Auch die Transportbranche bekam die Folgen der Führerschein-Causa zu spüren, sagt Michael Zimmermann. VN/Stiplovsek

Ein Netzwerk von einzelnen Fahrprüfern führte auch bei Lkw-Führerscheinprüfungen zu überdurchschnittlich hohen Durchfallquoten.
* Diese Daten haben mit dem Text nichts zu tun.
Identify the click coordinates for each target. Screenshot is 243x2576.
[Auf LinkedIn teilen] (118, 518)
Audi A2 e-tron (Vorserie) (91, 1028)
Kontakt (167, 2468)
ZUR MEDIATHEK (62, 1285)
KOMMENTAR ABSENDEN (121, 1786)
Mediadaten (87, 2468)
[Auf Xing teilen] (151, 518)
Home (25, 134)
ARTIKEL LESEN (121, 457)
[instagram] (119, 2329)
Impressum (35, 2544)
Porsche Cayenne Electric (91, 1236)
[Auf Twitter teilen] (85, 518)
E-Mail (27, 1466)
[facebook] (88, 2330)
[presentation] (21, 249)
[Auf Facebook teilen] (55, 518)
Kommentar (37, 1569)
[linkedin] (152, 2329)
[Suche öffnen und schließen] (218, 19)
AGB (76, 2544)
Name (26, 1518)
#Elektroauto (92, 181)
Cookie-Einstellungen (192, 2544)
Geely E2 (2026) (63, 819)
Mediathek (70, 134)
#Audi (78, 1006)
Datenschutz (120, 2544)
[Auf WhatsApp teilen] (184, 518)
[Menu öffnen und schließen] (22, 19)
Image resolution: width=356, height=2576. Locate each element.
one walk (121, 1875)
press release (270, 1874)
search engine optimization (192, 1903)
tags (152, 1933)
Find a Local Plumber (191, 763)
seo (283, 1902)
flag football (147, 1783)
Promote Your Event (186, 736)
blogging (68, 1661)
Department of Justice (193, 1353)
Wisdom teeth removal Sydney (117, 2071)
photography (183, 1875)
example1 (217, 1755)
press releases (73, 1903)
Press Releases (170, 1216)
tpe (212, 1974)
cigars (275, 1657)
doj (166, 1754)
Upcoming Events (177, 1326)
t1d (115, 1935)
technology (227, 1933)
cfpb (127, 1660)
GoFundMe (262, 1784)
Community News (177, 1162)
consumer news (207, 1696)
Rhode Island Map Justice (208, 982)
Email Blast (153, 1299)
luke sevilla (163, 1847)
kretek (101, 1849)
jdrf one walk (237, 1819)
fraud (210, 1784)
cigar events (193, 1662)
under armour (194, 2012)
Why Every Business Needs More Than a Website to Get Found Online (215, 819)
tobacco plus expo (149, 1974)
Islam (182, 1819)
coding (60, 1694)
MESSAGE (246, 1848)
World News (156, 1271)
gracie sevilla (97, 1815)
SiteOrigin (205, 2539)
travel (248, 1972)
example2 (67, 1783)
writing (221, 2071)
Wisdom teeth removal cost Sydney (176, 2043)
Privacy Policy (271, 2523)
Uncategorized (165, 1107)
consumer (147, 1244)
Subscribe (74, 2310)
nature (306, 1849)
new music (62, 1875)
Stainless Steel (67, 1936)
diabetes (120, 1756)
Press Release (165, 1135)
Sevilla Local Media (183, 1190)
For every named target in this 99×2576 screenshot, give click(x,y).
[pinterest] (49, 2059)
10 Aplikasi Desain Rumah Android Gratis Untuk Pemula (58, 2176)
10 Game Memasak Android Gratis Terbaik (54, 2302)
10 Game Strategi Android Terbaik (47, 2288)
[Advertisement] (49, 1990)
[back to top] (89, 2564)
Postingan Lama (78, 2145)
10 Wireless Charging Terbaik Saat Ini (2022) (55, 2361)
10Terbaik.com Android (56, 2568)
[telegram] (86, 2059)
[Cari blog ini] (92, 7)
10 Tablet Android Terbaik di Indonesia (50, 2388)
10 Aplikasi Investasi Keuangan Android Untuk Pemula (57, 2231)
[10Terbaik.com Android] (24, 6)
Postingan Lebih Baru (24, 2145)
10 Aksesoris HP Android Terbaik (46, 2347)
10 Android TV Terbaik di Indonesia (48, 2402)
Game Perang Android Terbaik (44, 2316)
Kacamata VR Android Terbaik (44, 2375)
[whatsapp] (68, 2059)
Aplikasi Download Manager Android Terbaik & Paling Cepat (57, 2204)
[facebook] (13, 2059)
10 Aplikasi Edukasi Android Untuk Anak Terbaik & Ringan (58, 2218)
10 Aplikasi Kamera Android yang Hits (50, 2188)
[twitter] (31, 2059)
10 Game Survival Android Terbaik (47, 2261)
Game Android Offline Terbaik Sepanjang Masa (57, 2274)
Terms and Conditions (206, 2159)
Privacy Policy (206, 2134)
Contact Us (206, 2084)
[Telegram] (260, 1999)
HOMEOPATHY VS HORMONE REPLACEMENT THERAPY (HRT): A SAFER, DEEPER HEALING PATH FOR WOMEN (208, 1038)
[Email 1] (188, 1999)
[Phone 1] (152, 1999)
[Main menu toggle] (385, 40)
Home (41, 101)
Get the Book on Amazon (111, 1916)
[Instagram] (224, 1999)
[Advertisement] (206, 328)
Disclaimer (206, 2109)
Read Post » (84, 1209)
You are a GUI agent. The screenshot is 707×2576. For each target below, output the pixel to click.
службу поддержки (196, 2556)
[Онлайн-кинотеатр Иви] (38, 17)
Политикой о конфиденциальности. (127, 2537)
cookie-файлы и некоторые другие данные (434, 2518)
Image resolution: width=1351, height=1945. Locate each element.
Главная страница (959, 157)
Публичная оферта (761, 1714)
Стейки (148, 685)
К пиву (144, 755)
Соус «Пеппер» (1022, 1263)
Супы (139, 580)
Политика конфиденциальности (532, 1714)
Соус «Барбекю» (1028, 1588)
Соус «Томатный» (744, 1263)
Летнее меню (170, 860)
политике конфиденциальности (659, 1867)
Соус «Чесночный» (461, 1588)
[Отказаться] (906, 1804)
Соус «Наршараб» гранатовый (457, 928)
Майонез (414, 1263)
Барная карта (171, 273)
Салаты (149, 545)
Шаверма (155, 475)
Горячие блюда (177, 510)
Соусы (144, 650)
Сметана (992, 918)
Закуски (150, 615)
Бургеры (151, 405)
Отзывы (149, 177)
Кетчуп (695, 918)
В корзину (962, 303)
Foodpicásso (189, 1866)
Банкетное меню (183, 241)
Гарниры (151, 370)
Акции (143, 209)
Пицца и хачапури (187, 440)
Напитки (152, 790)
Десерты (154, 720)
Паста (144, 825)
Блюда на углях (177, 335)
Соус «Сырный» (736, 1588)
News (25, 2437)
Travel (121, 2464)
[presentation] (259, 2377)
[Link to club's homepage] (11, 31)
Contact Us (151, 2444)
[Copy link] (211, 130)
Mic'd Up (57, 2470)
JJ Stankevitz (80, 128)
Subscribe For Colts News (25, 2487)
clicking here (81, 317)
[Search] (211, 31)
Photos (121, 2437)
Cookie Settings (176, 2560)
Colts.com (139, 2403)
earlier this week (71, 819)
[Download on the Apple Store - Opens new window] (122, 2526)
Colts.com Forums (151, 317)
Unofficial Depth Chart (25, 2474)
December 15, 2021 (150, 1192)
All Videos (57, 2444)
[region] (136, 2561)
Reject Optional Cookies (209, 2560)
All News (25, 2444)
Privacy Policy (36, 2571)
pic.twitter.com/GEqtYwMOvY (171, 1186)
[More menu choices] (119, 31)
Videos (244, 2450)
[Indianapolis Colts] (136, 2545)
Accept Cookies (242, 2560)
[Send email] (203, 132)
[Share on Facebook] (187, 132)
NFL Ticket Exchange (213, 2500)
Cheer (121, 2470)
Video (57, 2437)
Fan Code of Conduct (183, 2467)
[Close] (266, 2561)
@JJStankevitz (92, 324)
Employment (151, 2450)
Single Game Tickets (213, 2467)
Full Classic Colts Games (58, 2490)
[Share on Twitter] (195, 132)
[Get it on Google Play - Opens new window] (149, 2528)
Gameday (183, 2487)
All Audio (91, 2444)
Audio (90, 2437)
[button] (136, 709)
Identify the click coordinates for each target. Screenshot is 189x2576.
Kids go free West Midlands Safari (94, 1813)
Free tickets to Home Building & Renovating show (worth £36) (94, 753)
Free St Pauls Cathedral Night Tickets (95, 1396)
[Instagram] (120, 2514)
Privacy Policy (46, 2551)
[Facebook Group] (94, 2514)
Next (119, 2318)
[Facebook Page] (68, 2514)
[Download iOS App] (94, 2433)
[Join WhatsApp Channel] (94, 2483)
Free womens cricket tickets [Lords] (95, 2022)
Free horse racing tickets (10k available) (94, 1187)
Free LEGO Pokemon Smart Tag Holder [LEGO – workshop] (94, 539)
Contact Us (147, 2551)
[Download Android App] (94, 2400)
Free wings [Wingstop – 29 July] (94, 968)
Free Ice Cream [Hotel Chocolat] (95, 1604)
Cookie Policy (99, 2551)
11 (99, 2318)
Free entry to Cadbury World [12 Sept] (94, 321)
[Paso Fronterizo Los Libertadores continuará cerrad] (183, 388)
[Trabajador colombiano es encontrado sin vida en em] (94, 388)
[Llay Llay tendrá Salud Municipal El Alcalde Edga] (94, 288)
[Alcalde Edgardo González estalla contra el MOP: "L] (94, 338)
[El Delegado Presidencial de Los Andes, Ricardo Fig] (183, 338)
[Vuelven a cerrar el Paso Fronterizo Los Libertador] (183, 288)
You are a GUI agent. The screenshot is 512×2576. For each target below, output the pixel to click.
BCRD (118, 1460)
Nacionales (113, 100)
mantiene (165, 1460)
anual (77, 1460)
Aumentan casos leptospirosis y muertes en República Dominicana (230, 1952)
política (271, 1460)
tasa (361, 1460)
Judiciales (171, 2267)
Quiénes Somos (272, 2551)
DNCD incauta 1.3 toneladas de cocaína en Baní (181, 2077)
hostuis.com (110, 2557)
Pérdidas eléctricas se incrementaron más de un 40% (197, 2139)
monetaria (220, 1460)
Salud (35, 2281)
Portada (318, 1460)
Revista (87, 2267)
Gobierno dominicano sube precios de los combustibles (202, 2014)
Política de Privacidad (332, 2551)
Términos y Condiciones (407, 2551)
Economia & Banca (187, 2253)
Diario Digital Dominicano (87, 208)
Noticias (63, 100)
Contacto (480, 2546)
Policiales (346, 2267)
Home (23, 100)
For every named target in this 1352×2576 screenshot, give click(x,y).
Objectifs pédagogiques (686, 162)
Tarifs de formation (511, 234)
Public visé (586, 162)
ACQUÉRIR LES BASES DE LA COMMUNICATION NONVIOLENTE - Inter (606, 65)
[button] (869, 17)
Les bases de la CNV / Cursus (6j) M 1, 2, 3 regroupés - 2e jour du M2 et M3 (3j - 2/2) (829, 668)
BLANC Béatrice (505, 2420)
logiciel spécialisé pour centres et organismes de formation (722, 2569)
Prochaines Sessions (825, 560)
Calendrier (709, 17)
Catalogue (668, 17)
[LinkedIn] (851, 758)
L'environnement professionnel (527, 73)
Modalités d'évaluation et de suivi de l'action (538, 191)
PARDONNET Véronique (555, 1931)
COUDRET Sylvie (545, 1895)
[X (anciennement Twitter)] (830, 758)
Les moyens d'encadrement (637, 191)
Die Folgen spürt auch die heimische Transportbranche.

Darum geht’s:

  • Netzwerk von einzelnen Fahrprüfern schädigte auch Vorarlberger Wirtschaft, sagt Michael Zimmermann.
  • Hohe Durchfallquote belastet auch Speditionsbranche.
  • Schnelle Maßnahmen gefordert, um Fahrprüfermangel zu beheben.

Feldkirch Ein Geschäftsmodell auf dem Rücken junger Fahrschüler, diesen Eindruck erwecken die Recherchen der VN. Doch das Netzwerk einzelner Fahrprüfer in Vorarlberg schädigte auch direkt die heimische Wirtschaft, wie es scheint: Denn nicht nur beim Autoführerschein waren die Durchfallquoten bei Fahrprüfungen in Vorarlberg auffällig.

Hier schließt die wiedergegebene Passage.